Cela ne nous empêchera pas d’apprendre des choses, j’en suis certain. En avant
pour cette première présentation !
Figure 1 : ça en fait, des publications |
The
Effect of Realistic Appearance of Virtual Characters in Immersive Environments
- Does the Character’s Personality Play a Role?
Katja Zibrek, Elena Kokkinara and
Rachel McDonnell
Graphics, Vision, and Visualisation
Group, Trinity College Dublin.
IEEE Transactions on Visualization
and Computer Graphics, vol. 24, no. 4, april 2018
Les progrès technologiques
entraînent avec eux une amélioration des performances des machines de jeux,
consoles ou PC. C’est une règle qui se vérifie on ne peut plus facilement quand
on regarde l’évolution des graphismes sur les trente dernières années. Nos
bécanes actuelles paraissent plus puissantes que jamais et permettent
d’atteindre un degré de réalisme saisissant, qu’il s’agisse des environnements
ou des personnages. Avec cette capacité à se rapprocher toujours plus du
photoréalisme se pose désormais une problématique nouvelle : faut-il nécessairement
opter pour une représentation la plus proche possible de la réalité pour
impliquer le joueur ? On serait tenté de répondre oui, mais la robotique a déjà
conceptualisé l’aléa principal de la recherche de réalisme : plus un robot se
rapproche d’un physique humain, et plus ses défauts ressortent aux yeux de
celui qui le regarde, au point de le rendre perturbant. Cette sensation
dérangeante porte le nom de vallée de l’étrange (uncanny valley en anglais), et s’applique également au jeu vidéo,
un domaine où il existe cependant une séparation plus franche entre le joueur
et le personnage virtuel. Cette barrière tend à tomber depuis l’apparition de
la réalité virtuelle qui immerge complètement le joueur dans un univers
virtuel, grâce à un casque bardé de capteurs.

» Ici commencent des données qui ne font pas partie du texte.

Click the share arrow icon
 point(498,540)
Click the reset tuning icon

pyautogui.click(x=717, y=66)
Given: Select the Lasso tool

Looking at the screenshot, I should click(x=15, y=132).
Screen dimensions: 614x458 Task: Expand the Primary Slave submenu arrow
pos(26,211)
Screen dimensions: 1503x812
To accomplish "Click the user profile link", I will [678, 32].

On arrive à la problématique de
cette étude : le photoréalisme appliqué à la VR permet-il de mieux apprécier un
personnage, ou est-ce plutôt son caractère qui influe sur le ressenti du joueur
?
Le protocole
Afin d’évaluer dans quelle mesure
chacun de ces facteurs joue un rôle, l’étude se base sur un personnage virtuel
décliné sous cinq apparences différentes, de la plus réaliste à la plus
fantaisiste, sensée servir de témoin négatif face auquel les réactions
empathiques devraient être minimales. Le personnage possède six traits de
caractères retranscrits depuis la performance en motion capture d’un acteur
professionnel.
Figure 2 : les différentes apparences, que l'on pourrait aussi résumer de la façon suivante : "Aurio, du lundi au vendredi". |
En ce qui concerne
l’apparence du personnage, le visage et les vêtements étaient plus ou moins
réalistes (Figure 2), tandis que les animations étaient toujours les mêmes.

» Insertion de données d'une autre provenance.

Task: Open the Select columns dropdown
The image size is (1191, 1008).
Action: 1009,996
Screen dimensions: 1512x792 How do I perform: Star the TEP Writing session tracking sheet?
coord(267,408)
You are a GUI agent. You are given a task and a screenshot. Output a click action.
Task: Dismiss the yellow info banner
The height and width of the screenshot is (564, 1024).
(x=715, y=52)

Dans l’ordre, on trouve donc la représentation photoréaliste, une
représentation cartoon, une représentation cartoon en cel-shading supposée être
la moins réaliste, une représentation creepy aux yeux exagérément grands, et
une apparence de zombie -notre témoin négatif.

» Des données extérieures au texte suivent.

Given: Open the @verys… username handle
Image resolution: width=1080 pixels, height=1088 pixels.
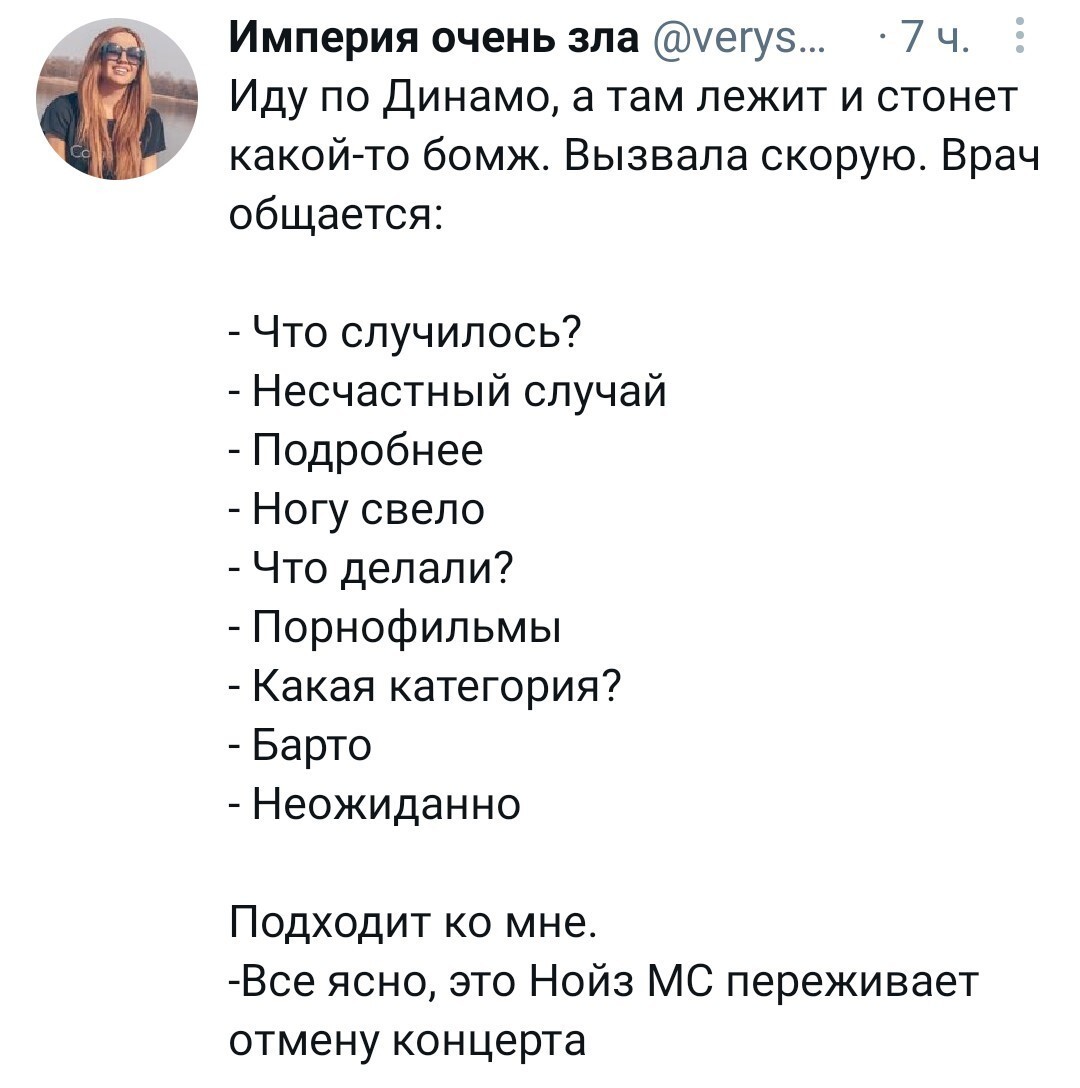Looking at the screenshot, I should pos(738,40).
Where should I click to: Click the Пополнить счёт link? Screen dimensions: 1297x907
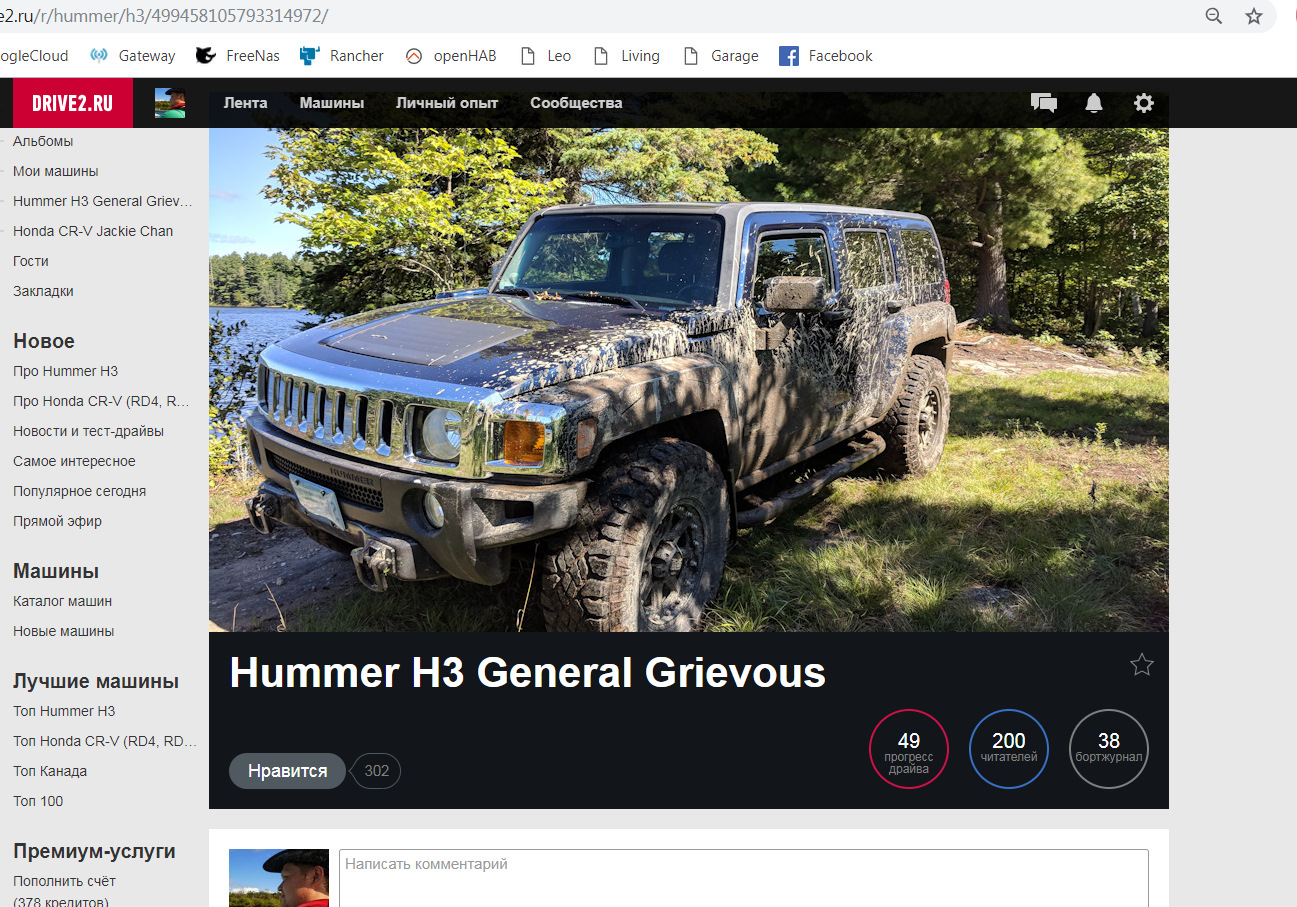tap(63, 881)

Les personnalités jouées par
le comédien correspondent à trois opposés : agréable/non agréable,
extraverti/introverti et émotionnellement stable/névrosé. Chacune de ces
personnalités faisait l’objet d’une mise en scène de 30 secondes environ, avec
un contexte comme un cadeau offert au personnage qui provoque une réaction plus
ou moins enjouée.
L’étude a pris place lors d’une
exposition à la Science Gallery de Dublin. Pendant trois mois, les visiteurs du
musée avaient la possibilité de participer en se rendant sur le stand, ce qui a
permis de récupérer les résultats sur une population importante et diverse de
1106 individus. Une fois coiffés du casque VR, les “cobayes” se trouvaient face
à l’association d’une apparence et d’une personnalité, puis devaient répondre à
un questionnaire dans lequel ils devaient exprimer leur ressenti (Figure 3). À
chaque question, une note de 1 (pas d'accord) à 5 (absolument d'accord) était
ainsi attribuée. La distance à laquelle ils se tenaient du personnage était
également notée. Quelques analyses statistiques plus tard apparaît finalement
le résultat. Alors, se sent-on plus proche d’un personnage lorsqu’il est
représenté de façon réaliste, ou est-on davantage attirés par son comportement
?
Figure 3 : le questionnaire rempli par chaque participant pour mesurer son ressenti. |
Les résultats
Effet du rendu du personnage : Sans
grande surprise, le rendu jugé le plus réaliste était le rendu…. “Réaliste”. De
la même façon, les personnes interrogées ne s’y sont pas trompé en désignant
comme rendu les moins réalistes ceux figurant un personnage en cel-shading et
un zombie (Figure 4). Cependant, hormis les extrêmes Réaliste/Cel shading, aucune
apparence n’est perçue de façon significativement différente d’une autre, les
scores obtenus étant assez proches. Sur les figures de cette étude, une différence
significative est représentée graphiquement par un astérisque entre deux
catégories. Il s’agit là d’une convention en sciences, gardez donc à l’esprit
que ces astérisques seront retrouvés ici et là dans les publications abordées
dans cette rubrique.
Figure 4 : qui semble le plus réaliste ? De qui se tient-on le plus près ? |
Il est intéressant de constater que
malgré son manque de réalisme, le zombie attirait les gens, qui se tenaient
aussi près de lui que du personnage réaliste. Les auteurs de l’étude expliquent
ce fait inattendu par la curiosité que suscite un zombie, dont on voudrait voir
de plus près tous les détails. Le fait qu’il s’agisse d’un personnage virtuel
inciterait également à s’approcher, la notion de risque étant absente. Nul
doute que face à un authentique zombie, les participants auraient pris leurs
jambes à leur cou. C’est une idée à creuser.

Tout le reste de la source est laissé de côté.